+++ Document source +++

Tout débute par une rencontre, un mariage, celui d’Antonio José Pereira Palha e Lacerda avec Laura Rodríguez Blanco. Les deux époux, lui Portugais, elle Espagnole, fondent autour de 1848 leur ganadería avec du bétail de divers éleveurs portugais. La majeure partie du troupeau découle de l'élevage de Damaso Xavier Dos Santos, formé avec des bêtes du héritées de l’éparpillement de la ganadería de Miguel Ier de Braganza qui détenait du sang pur Vázquez via son oncle Fernando VII, roi d’Espagne. La première course fut pour les cavaleiros, à Lisbonne le 11 septembre 1854.
L'afición de leur fils, José Pereira Palha Blanco fut précoce.À à peine 17 ans, il prend les rênes de la ganadería pour les garder durant plus de 65 ans, métamorphosant complètement l’élevage. Le jeune homme débute en instaurant une sélection rigoureuse, réduisant à une centaine les cinq cents vaches de ventre du troupeau. Puis, il introduit du sang neuf, toujours sur fond d’origine Vázquez, avec l'étalon ‘Guitarrero’ de Concha y Sierra et des vaches du Conde de Trespalacios. Lié d'amitié avec la famille Miura, José obtint d'Antonio le prêt d'étalons durant une quarantaine d'années. Dès lors, deux lignées apparaissent dans la vacada, la traditionnelle, celle des Vázquez, chérie par les toreros et la de Miura, plutôt du goût des aficionados. À l'époque, les Palha ont une réputation de toros durs se forgeant même le surnom de "Miura portugais". Les toreros redoutent les Palha, à l'identique de leurs homologues andalous. La légende noire suivra elle aussi la voie des gènes, puisqu’en seulement cinq ans, trois toreros succombent aux cornes des Palha : le banderillero "Pelucho" en 1923, Felix Moreno en 1927 et le picador "El Colorao" en 1928.
Au décès de José Pereira Palha Blanco, en 1937, cinq petis-fils lui succèdent car ses fils sont décédés. Cinq ans plus tard, les jumeaux Carlos et Francisco Van-Zeller (fils de Maria do Carmo Palha) prennent en charge l'élevage, qui est alors loin d'être dans un de ses meilleurs moments. Pour sortir de l'impasse, les deux frères décident d’accentuer une nouvelle voie initiée par leur cousin José Van-Zeller Pereira Palha (dès 1924, c’est lui qui dirigea les destinées de la ganadería lorsque José Pereira Palha Blanco plongea dans une sorte de neurasthénie) dès la mort du patriarche : du bétail de leur voisin Pinto Barreiros et deux étalons d'origine Parladé pénètrent les terres des Palha situées dans la Leziria du Tage. Ne faisant plus combattre de toros en Espagne pendant une vingtaine d'années, ils concentrent leurs efforts sur le nouveau sang. L'aire moderne de la devise de Palha venait de naître.

+++ Extrait des données +++

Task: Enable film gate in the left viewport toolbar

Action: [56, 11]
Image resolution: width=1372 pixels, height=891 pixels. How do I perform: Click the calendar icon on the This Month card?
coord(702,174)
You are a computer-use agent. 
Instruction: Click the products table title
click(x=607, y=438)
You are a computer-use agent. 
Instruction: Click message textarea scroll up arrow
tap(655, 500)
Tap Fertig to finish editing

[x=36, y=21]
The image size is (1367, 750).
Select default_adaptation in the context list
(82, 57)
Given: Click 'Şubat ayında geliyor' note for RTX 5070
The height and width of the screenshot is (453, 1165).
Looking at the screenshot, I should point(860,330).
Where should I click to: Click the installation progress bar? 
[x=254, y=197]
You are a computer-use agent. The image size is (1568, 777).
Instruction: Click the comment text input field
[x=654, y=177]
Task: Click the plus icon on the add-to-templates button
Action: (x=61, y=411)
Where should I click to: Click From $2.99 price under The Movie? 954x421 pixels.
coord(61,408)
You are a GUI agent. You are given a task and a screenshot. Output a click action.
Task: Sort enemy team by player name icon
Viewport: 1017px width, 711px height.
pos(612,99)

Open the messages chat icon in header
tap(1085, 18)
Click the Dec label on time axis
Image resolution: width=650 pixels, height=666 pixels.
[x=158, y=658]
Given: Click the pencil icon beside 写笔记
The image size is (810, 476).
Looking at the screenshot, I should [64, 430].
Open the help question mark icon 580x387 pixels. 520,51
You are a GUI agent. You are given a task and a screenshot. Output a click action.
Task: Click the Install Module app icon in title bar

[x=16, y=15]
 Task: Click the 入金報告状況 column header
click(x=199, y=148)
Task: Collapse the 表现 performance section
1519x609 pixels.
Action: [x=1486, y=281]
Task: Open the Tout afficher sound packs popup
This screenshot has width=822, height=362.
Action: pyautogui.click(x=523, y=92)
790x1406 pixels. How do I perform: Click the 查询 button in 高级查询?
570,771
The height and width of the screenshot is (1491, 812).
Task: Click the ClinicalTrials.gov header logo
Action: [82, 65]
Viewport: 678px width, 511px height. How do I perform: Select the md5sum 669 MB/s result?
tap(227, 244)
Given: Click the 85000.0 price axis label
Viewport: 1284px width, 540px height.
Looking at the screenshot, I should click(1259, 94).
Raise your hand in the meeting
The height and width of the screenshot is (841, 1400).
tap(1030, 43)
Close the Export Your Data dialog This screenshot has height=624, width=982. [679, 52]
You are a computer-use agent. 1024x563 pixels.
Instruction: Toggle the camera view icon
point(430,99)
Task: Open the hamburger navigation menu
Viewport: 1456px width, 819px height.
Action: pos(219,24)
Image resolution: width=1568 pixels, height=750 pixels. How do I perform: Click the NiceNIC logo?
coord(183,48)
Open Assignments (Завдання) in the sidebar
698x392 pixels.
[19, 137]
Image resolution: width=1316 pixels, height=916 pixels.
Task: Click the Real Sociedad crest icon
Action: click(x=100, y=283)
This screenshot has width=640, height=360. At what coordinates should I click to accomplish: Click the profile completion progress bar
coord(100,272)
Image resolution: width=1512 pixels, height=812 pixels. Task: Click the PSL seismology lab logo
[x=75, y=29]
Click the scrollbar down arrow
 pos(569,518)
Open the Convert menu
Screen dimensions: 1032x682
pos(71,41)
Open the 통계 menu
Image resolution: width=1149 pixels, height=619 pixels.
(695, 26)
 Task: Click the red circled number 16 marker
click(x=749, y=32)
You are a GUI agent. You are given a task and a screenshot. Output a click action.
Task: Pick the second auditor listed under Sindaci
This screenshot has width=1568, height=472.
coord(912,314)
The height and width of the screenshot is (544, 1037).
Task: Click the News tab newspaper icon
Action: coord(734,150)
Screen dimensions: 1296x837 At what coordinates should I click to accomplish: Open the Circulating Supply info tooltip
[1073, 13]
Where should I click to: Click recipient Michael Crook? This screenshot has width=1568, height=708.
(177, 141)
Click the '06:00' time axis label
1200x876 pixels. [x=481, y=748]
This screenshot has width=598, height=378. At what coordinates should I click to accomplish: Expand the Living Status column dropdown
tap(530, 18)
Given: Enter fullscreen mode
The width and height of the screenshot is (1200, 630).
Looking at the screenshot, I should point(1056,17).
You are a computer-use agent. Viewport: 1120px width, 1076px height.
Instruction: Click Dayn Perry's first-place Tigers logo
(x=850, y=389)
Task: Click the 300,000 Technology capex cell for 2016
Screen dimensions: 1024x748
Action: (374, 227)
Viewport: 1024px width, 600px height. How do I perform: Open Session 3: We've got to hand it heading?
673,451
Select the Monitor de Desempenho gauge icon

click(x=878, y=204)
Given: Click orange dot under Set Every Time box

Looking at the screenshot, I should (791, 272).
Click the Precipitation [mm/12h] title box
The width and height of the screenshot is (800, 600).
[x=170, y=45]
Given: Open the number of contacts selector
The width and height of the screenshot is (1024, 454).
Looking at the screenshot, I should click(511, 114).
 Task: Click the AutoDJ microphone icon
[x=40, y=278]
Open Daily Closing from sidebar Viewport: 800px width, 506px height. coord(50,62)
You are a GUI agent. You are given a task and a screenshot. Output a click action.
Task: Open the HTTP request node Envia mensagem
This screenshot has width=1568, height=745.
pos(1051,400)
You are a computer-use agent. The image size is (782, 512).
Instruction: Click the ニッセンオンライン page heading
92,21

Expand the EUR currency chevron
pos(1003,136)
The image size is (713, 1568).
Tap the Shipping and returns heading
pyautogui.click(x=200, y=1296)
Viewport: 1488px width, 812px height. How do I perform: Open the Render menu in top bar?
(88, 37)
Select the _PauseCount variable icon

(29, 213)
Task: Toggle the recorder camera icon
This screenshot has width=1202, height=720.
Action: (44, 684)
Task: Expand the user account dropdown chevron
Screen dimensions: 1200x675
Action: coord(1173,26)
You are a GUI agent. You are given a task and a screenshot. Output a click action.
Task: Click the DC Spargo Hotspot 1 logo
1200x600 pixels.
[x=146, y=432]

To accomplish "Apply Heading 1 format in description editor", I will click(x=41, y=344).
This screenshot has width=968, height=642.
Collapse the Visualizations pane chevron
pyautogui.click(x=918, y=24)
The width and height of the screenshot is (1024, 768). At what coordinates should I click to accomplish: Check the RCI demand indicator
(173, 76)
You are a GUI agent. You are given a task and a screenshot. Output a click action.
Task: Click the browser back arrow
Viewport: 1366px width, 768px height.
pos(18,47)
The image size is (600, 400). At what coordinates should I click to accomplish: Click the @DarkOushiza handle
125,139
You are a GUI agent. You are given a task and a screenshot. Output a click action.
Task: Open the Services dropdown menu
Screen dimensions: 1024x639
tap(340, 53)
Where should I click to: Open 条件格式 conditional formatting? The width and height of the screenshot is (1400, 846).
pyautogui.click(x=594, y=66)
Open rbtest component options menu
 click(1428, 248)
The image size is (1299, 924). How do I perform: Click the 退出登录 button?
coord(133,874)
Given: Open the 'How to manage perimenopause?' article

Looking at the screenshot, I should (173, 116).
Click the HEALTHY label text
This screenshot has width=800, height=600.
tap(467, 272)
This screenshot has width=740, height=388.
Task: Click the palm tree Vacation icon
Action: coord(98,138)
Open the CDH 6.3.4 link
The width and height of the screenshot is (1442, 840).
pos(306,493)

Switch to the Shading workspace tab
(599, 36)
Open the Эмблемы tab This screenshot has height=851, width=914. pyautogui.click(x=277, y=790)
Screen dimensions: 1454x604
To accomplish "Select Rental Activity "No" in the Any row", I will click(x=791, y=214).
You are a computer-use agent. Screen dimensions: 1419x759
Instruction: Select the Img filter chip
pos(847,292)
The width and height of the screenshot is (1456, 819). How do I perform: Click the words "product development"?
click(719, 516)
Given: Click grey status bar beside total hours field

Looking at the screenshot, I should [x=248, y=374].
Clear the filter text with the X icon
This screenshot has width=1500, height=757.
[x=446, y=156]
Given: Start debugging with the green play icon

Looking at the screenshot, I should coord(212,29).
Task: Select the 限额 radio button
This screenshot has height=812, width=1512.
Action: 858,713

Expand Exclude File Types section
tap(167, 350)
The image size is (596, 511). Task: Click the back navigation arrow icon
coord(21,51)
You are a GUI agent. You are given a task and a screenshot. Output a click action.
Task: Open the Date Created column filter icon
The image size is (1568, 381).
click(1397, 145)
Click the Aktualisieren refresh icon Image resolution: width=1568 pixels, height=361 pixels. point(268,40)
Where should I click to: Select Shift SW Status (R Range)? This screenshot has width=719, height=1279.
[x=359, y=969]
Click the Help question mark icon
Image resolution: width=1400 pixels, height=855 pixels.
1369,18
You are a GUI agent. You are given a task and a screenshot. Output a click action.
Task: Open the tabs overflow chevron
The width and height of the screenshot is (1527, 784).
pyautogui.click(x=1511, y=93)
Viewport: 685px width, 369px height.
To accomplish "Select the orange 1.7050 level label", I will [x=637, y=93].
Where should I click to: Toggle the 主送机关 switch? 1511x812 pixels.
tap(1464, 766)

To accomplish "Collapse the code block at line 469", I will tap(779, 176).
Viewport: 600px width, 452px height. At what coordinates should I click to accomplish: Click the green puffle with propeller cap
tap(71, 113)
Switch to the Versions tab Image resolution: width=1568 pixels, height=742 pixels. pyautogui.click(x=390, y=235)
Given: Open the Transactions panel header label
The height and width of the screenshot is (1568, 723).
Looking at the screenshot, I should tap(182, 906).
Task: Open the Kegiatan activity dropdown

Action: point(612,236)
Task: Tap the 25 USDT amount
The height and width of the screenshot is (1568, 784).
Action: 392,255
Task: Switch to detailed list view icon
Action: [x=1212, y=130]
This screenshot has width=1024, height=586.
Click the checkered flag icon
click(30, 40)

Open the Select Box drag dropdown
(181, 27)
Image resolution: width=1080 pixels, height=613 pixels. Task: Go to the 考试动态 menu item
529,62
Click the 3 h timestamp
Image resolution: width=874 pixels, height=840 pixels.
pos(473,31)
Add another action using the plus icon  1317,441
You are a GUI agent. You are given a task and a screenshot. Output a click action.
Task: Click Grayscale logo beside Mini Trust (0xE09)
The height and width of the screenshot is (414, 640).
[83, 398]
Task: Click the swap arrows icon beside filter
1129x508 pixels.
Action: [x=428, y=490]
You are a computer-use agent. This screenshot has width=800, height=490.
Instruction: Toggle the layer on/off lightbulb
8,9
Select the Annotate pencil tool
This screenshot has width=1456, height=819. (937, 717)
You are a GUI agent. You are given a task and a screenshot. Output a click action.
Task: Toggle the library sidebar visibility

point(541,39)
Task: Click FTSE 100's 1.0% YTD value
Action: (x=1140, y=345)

+++

Objectif>
D'après le texte sur la ganadería Palha, où et à quelle date la première course a-t-elle eu lieu ? Répondez en une phrase, s'il vous plaît.

Résultat>
La première course a eu lieu à Lisbonne, le 11 septembre 1854.